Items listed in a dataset
___

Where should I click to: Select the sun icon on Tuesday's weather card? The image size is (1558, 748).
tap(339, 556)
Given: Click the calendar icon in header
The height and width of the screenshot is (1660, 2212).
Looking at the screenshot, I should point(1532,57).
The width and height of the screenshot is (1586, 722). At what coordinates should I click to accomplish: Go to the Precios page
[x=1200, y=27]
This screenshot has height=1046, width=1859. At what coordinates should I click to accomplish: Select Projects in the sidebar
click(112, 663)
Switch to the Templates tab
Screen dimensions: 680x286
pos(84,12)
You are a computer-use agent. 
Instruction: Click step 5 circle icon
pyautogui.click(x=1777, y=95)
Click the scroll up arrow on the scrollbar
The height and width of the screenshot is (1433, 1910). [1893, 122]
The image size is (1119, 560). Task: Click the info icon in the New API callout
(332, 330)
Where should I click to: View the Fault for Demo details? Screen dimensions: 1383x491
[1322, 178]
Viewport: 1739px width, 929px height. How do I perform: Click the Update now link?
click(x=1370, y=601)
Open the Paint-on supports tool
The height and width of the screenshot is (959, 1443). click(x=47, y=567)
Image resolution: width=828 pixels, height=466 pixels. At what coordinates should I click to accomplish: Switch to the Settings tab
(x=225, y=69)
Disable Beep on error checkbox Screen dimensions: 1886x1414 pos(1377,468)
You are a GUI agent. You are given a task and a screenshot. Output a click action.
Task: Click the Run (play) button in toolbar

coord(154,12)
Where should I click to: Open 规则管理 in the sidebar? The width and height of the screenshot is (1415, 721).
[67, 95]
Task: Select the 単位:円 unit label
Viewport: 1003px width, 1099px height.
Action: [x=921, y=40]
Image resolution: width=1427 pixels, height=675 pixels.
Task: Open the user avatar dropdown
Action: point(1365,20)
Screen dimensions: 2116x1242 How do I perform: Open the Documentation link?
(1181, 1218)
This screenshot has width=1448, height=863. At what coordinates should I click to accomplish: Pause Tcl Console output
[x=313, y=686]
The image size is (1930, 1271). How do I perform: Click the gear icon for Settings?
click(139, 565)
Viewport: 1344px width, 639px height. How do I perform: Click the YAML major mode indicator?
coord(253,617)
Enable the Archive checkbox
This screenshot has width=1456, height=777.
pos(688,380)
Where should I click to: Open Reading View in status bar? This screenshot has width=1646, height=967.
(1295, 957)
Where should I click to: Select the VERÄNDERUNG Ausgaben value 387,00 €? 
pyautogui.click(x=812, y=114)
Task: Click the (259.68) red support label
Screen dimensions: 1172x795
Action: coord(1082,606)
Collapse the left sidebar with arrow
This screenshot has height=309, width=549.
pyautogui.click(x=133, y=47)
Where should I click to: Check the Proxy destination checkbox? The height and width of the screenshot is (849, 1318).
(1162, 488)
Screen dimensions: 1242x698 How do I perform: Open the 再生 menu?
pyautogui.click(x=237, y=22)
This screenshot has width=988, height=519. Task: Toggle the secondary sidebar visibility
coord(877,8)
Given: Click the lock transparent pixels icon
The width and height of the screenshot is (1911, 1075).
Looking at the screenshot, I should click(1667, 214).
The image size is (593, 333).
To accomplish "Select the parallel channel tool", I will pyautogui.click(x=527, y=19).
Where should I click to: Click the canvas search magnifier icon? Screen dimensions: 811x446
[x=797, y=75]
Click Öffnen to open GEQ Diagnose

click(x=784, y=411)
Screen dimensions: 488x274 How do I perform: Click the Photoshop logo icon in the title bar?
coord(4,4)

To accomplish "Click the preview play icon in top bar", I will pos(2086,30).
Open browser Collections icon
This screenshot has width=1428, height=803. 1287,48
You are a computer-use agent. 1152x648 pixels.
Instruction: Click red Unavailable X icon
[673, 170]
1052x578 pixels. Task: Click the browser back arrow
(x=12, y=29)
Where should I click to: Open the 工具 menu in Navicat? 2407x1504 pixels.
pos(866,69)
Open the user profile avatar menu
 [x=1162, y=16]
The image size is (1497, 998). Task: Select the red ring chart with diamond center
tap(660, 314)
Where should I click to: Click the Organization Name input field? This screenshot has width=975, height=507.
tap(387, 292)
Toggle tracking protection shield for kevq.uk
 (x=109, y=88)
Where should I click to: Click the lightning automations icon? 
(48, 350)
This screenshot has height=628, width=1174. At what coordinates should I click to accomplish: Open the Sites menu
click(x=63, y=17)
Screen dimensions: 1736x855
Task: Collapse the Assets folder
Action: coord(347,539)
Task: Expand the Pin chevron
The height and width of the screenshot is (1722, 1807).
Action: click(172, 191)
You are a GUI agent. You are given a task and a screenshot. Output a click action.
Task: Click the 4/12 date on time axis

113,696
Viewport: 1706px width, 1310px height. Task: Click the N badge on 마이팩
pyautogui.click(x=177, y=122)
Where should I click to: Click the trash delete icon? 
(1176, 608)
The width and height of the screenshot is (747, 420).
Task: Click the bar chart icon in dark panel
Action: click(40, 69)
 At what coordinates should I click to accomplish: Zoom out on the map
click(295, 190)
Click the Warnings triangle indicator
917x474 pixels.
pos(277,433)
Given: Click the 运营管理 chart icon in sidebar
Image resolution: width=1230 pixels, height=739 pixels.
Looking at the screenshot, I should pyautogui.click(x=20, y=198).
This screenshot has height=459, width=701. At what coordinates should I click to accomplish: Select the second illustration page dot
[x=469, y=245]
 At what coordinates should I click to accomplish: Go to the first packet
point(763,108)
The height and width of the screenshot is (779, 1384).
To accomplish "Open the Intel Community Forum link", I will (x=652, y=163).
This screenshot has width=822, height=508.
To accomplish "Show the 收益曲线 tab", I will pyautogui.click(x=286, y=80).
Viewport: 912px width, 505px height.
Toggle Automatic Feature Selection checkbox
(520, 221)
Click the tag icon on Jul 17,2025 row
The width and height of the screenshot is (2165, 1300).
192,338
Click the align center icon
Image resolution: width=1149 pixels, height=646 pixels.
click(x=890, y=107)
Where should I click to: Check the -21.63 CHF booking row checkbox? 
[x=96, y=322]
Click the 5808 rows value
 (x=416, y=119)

___

### REQUIRED ACTION
The line above containing "The height and width of the screenshot is (1660, 2212).", the line containing "Task: Select the 単位:円 unit label", and every line between them are to be transcribed exactly; no other line is wanted.

### SOLUTION TO THE PROBLEM
The height and width of the screenshot is (1660, 2212).
Looking at the screenshot, I should point(1532,57).
The width and height of the screenshot is (1586, 722). At what coordinates should I click to accomplish: Go to the Precios page
[x=1200, y=27]
This screenshot has height=1046, width=1859. At what coordinates should I click to accomplish: Select Projects in the sidebar
click(112, 663)
Switch to the Templates tab
Screen dimensions: 680x286
pos(84,12)
You are a computer-use agent. 
Instruction: Click step 5 circle icon
pyautogui.click(x=1777, y=95)
Click the scroll up arrow on the scrollbar
The height and width of the screenshot is (1433, 1910). [1893, 122]
The image size is (1119, 560). Task: Click the info icon in the New API callout
(332, 330)
Where should I click to: View the Fault for Demo details? Screen dimensions: 1383x491
[1322, 178]
Viewport: 1739px width, 929px height. How do I perform: Click the Update now link?
click(x=1370, y=601)
Open the Paint-on supports tool
The height and width of the screenshot is (959, 1443). click(x=47, y=567)
Image resolution: width=828 pixels, height=466 pixels. At what coordinates should I click to accomplish: Switch to the Settings tab
(x=225, y=69)
Disable Beep on error checkbox Screen dimensions: 1886x1414 pos(1377,468)
You are a GUI agent. You are given a task and a screenshot. Output a click action.
Task: Click the Run (play) button in toolbar

coord(154,12)
Where should I click to: Open 规则管理 in the sidebar? The width and height of the screenshot is (1415, 721).
[67, 95]
Task: Select the 単位:円 unit label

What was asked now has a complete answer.